Attributes (numbers or indexes) listed in mask_attrib are not added to the dictionary. Missing values are also not added to the dictionary. If mask_attrib is not set but select_attrib is set, only attributes listed in select_attrib are added to the dictionary.
-
attrib_as_vect
(attrib, dtype=None)[source]¶ Return the specified attribute (by index or name) as a list of values. If the data type parameter is left as default, the type of the returned values depends on the attribute type (strings for nominal or string attributes, floats for numeric ones). Set the data type parameter to int or float to override the data type.
-
attrib_index
(attrib_name)[source]¶ Given an attribute name, return its number. Given a number, return precisely that number. Return -1 on failure.
-
delete_attrib
(attribs)[source]¶ Given a list of attributes, delete them from the data set. Accepts a list of names or indexes, or one name, or one index.
-
filter
(filter_func, keep_copy=True)[source]¶ Filter the data set using a filtering function and return a filtered data set.
The filtering function must take two arguments - current instance index and the instance itself in an attribute-value dictionary form - and return a boolean.
If keep_copy is set to False, filtered instances will be removed from the original data set.
-
get_headers
()[source]¶ Return a copy of the headers of this data set (just attributes list, relation name and sparse/dense setting)
-
instance
(index, dtype=u'dict', do_copy=True)[source]¶ Return the given instance as a dictionary (or a list, if specified).
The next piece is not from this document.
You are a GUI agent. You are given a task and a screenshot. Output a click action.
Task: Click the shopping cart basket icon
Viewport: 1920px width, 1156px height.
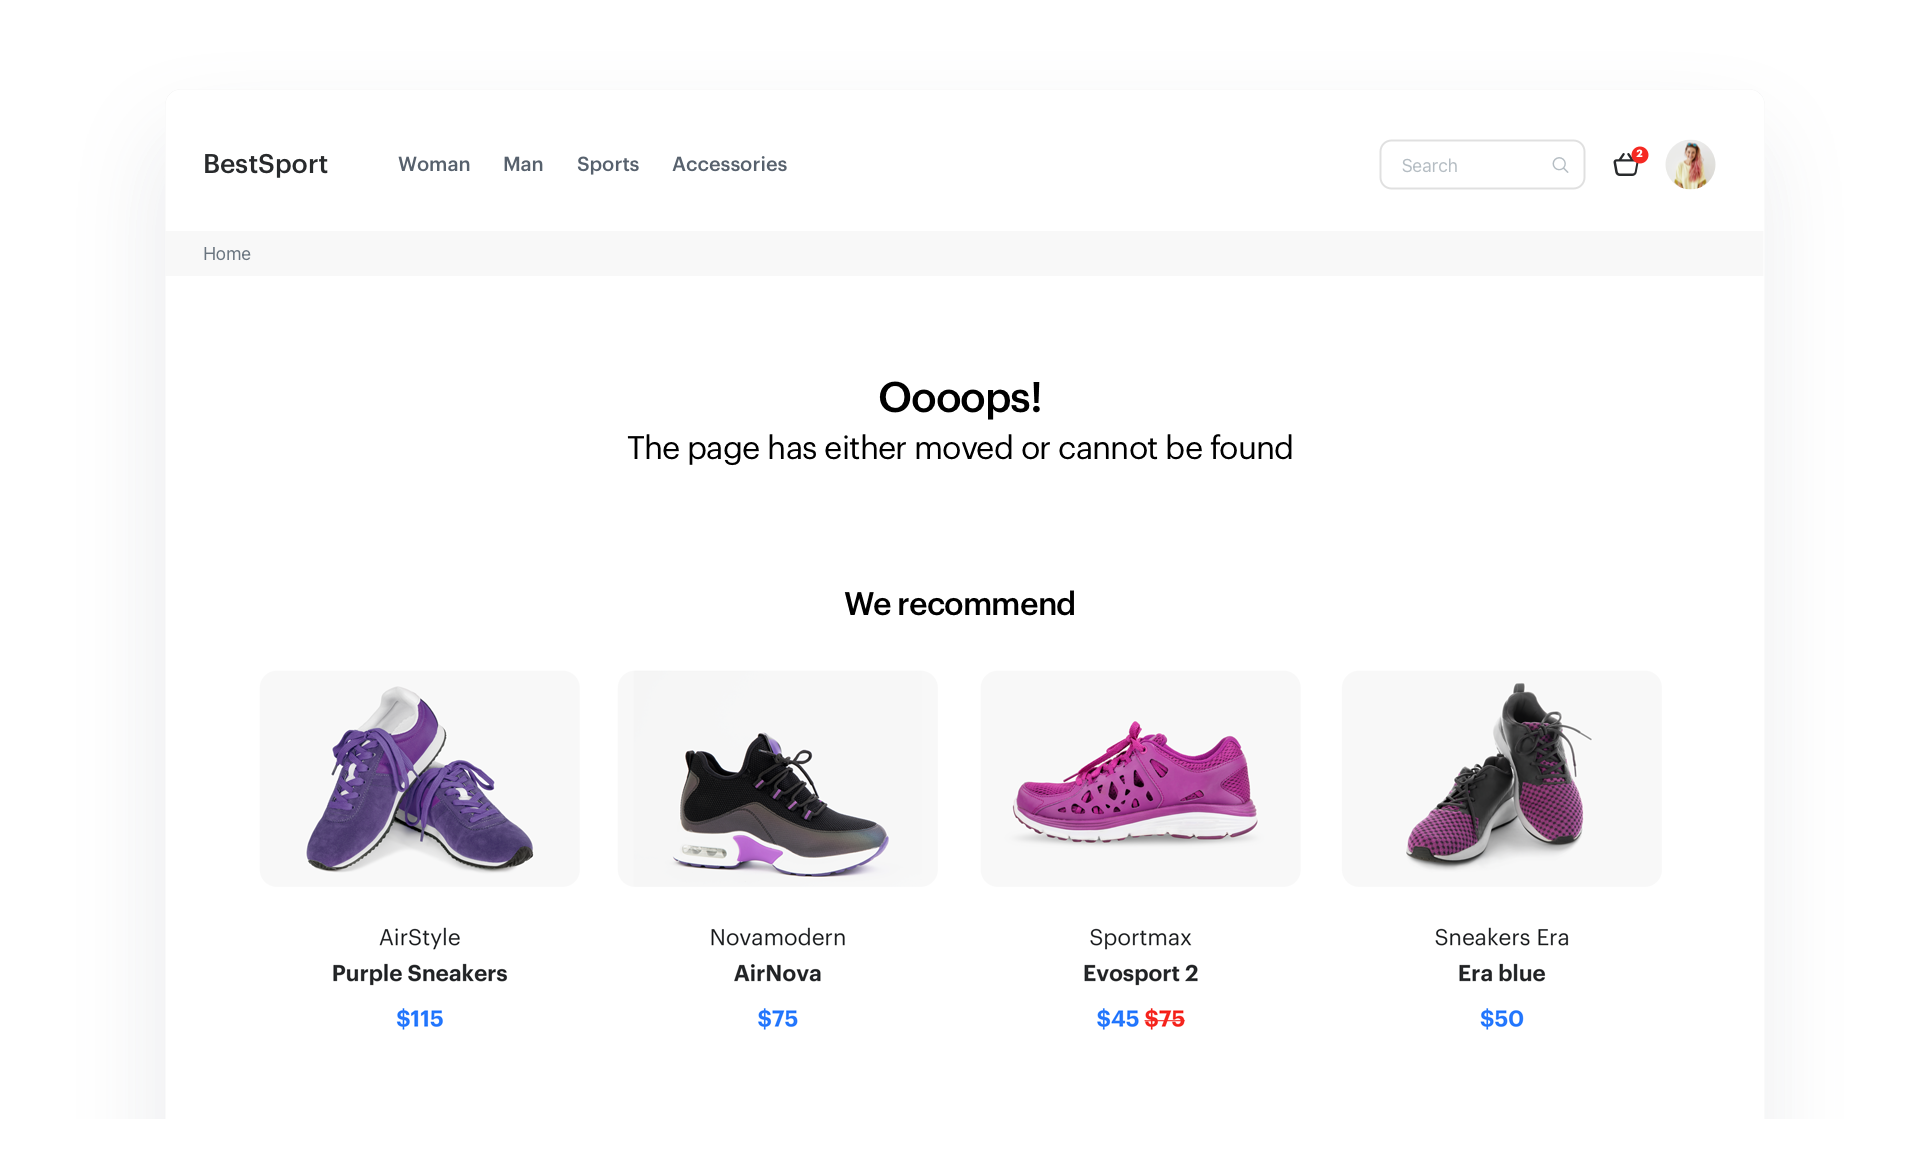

If do_copy is set to False, do not create a copy of the list for dense instances (other types must be copied anyway).
-
is_empty
¶ Return true if the data structures are empty.
-
load_from_arff
(filename, encoding=u'UTF-8')[source]¶ Load an ARFF file/stream, filling the data structures.
-
load_from_dict
(data, attrib_types={})[source]¶ Fill in values from a list of dictionaries (=instances). Attributes are assumed to be of string type unless specified otherwise in the attrib_types variable. Currently only capable of creating dense data sets.
-
load_from_vect
(attrib, vect)[source]¶ Fill in values from a vector of values and an attribute (allow adding values for nominal attributes).
-
match_headers
(other, add_values=False)[source]¶ Force this data set to have equal headers as the other data set. This cares for different values of nominal/numeric attributes – (numeric values will be the same, values unknown in the other data set will be set to NaNs). In other cases, such as a different number or type of attributes, an exception is thrown.
-
merge
(other)[source]¶ Merge two DataSet objects. The list of attributes will be concatenated. The two data sets must have the same number of instances and be either both sparse or both non-sparse.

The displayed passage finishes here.